Instead of using viral vectors, SonoThera’s genetic medicines are delivered through an ultrasound-mediated technology that could help sidestep key safety issues with conventional delivery methods.
Following the completion of its oversubscribed series B, San Francisco’s SonoThera will have $125 more in capital that it can use to advance its pipeline of genetic medicines that don’t use virus vectors for delivery.
The money will go toward SonoThera’s lead programs in Duchenne muscular dystrophy (DMD) and autosomal dominant polycystic kidney disease (ADPKD), which the biotech plans to take into clinical development, according to a Wednesday news release. The series B proceeds will also allow SonoThera to broaden its pipeline across other organ systems.
“Many diseases remain beyond the reach of today’s genetic medicines,” the biotech’s CEO Kenneth Greenberg said in a prepared statement. SonoThera’s goal is “to take a fundamentally different approach” to genetic medicines, with a platform that enables “more precise, durable, safer, and repeatable therapies for patients,” he added.
Traditionally, gene therapies are packaged into viruses that have been engineered to be inert and non-infectious. The objective here is to be able to take these genetic payloads to their target cells and safely integrate them into the host’s DNA, in turn establishing stable expression of the payload gene in the patient.
Adeno-associated viruses (AAVs) are the most common vector of choice and have been established as largely safe when used at low doses. The FDA has approved certain AAV-based gene therapies, such as Sarepta Therapeutics’ DMD treatment Elevidys.

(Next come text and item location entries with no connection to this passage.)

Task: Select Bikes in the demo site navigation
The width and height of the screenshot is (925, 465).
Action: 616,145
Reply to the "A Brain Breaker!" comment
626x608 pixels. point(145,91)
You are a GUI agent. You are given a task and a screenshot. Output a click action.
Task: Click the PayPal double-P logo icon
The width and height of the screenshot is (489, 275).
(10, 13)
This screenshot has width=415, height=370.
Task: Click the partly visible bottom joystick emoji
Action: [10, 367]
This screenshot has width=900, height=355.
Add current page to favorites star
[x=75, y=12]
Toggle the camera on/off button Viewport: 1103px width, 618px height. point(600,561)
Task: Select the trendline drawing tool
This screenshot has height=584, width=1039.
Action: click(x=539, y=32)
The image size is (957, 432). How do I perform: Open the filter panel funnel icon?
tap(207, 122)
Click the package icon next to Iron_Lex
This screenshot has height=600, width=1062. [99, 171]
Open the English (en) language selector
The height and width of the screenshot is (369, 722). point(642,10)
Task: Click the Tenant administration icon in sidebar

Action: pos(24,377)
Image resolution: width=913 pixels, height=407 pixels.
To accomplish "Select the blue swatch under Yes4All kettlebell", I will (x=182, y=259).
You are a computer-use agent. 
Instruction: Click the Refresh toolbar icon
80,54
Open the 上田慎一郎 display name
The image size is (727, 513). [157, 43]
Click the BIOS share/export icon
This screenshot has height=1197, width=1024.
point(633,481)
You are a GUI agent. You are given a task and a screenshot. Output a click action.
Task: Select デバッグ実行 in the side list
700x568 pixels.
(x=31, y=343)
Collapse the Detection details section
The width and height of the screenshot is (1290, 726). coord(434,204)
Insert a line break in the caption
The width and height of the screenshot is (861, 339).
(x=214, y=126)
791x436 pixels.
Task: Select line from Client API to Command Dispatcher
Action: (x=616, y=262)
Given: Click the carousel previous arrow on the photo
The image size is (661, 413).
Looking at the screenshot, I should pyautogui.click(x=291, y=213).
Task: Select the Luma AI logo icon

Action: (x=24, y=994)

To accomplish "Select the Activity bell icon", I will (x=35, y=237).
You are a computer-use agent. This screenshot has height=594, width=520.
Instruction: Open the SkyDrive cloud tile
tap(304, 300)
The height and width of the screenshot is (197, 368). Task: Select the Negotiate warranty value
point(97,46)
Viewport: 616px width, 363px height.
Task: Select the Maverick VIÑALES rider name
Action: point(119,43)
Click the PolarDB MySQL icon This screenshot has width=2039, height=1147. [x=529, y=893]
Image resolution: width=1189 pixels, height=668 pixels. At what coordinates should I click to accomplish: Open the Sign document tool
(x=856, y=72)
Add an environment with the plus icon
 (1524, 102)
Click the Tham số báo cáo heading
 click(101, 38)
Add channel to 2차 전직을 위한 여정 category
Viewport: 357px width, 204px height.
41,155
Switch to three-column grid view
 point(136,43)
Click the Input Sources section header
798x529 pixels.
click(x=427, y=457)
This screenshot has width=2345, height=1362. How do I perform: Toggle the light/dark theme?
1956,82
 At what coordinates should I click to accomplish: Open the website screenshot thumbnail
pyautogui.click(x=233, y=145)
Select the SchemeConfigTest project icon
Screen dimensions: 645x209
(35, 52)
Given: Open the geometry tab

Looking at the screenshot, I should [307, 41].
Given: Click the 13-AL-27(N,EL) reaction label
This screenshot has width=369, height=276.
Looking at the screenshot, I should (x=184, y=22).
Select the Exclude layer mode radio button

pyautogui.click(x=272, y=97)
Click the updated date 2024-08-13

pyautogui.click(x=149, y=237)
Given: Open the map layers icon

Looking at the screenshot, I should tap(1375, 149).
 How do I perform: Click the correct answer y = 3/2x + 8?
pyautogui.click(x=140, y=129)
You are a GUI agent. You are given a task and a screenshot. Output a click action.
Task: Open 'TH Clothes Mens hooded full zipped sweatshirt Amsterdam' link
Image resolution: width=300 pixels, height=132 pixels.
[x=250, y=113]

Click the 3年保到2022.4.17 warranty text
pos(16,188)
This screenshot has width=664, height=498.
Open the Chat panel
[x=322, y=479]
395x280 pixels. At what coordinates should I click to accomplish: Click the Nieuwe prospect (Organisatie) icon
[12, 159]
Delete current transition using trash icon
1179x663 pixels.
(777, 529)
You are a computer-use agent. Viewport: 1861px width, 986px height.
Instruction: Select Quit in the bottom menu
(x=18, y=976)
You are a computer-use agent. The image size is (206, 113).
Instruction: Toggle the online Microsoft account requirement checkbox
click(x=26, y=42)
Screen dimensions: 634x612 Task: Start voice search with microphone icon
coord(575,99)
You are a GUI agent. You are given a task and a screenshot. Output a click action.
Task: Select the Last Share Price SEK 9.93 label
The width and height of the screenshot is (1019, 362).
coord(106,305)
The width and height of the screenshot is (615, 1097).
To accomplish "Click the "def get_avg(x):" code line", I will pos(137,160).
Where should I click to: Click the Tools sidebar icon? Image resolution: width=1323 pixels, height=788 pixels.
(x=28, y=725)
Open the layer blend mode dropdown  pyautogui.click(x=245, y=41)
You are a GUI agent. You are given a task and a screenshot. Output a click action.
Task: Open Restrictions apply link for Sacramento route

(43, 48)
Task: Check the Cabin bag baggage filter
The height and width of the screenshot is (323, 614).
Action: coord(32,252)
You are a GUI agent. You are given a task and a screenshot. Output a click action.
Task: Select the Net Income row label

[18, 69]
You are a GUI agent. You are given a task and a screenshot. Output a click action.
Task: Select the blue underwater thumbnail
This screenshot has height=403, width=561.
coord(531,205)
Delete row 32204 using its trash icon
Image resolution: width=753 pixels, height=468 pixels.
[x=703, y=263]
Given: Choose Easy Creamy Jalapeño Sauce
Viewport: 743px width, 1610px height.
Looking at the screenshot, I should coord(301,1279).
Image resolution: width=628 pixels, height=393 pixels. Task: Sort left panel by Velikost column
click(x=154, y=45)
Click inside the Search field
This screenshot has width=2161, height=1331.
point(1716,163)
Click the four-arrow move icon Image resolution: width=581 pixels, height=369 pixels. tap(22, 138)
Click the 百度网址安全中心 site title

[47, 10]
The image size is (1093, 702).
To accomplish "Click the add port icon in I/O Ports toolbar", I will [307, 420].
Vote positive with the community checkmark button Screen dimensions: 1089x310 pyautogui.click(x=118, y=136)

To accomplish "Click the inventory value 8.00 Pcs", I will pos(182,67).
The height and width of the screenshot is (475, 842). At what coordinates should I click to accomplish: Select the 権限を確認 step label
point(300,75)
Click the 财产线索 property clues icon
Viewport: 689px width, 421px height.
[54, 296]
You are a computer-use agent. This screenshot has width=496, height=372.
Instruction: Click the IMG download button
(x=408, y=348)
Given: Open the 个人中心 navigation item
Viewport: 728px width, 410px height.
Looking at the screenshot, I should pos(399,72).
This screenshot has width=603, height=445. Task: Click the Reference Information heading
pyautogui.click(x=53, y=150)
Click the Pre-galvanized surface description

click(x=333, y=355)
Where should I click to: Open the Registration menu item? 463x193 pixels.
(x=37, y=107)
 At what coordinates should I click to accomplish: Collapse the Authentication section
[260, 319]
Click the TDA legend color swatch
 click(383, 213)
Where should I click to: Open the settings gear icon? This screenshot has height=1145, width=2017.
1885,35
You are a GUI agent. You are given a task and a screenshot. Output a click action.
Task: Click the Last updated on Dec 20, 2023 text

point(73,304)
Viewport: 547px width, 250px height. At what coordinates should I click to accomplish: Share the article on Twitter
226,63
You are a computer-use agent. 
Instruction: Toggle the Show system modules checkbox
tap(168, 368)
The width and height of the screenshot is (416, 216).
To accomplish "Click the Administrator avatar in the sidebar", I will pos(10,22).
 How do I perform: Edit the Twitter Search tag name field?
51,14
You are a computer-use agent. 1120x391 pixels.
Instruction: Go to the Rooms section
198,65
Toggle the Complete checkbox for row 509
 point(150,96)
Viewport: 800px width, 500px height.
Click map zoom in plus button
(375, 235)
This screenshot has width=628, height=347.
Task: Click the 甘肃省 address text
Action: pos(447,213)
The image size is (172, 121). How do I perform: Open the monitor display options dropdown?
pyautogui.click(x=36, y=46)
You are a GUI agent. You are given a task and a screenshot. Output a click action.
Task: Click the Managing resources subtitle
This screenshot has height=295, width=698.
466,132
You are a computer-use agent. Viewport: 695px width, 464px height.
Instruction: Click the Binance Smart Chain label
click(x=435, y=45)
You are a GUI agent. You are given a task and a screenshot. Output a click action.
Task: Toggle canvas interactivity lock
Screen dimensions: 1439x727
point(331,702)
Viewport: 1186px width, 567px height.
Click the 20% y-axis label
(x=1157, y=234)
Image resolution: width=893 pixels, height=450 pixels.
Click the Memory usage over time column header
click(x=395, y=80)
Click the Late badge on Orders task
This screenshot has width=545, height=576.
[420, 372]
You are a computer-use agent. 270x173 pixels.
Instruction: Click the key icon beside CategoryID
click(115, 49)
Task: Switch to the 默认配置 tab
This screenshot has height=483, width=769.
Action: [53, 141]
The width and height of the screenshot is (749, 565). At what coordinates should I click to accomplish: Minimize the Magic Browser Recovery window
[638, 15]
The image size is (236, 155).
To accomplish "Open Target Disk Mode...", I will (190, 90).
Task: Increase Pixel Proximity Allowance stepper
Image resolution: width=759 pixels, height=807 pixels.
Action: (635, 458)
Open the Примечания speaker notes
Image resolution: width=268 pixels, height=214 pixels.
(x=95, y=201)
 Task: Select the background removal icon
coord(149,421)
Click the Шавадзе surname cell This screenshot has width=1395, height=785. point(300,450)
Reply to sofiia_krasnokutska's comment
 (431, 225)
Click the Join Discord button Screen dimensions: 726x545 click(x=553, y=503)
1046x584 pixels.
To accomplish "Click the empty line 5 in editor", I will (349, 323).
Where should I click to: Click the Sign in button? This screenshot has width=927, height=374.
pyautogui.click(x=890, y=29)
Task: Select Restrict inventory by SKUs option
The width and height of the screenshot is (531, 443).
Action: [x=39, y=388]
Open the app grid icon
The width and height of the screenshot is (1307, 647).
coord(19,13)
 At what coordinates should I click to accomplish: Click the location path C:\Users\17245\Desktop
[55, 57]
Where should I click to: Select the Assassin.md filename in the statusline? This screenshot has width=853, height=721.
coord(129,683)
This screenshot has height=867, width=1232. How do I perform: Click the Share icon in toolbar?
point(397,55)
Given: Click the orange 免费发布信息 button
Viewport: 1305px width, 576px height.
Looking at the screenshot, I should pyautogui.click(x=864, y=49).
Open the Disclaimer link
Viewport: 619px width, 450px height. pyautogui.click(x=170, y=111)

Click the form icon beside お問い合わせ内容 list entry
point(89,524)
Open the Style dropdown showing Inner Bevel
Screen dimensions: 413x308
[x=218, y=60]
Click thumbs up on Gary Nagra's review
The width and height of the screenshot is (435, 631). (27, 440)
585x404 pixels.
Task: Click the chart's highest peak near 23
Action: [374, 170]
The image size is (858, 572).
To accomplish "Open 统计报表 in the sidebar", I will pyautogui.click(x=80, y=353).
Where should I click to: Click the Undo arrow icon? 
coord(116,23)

Notably, however, these products carry warnings for safety concerns, particularly those that affect the liver. That’s because AAVs are still immunogenic and accumulate in the liver, where they can trigger a potentially dangerous immune reaction.
This particular safety hitch came to a head in March last year, when a patient on Elevidys died due to acute liver failure. Another Elevidys-linked death followed months later, followed by the death of a patient in a clinical trial for an investigational gene therapy from Sarepta for limb-girdle muscular dystrophy that uses the same vector platform as Elevidys. The FDA ultimately hit the drug with a boxed warning and narrowed its use to ambulatory patients.
SonoThera wants to do away with AAVs entirely and instead use a proprietary ultrasound-mediated approach, avoiding off-target effects and liver issues, as well as opening up the delivery of DNA or RNA constructs “of unlimited size,” according to the biotech’s website.
Many big names have thrown their support behind this approach, with Wednesday’s series B raise involving investors such as Leaps by Bayer, Otsuka, RA Capital, Vida Ventures, ARCH Venture Partners, Johnson & Johnson Innovation and Vertex Ventures.
Correction (June 11): This story has been edited to remove a mention of Vertex Pharmaceuticals and CRISPR Therapeutics’ Casgevy, which is not an AAV-based therapy but was listed as such. BioSpace regrets the error.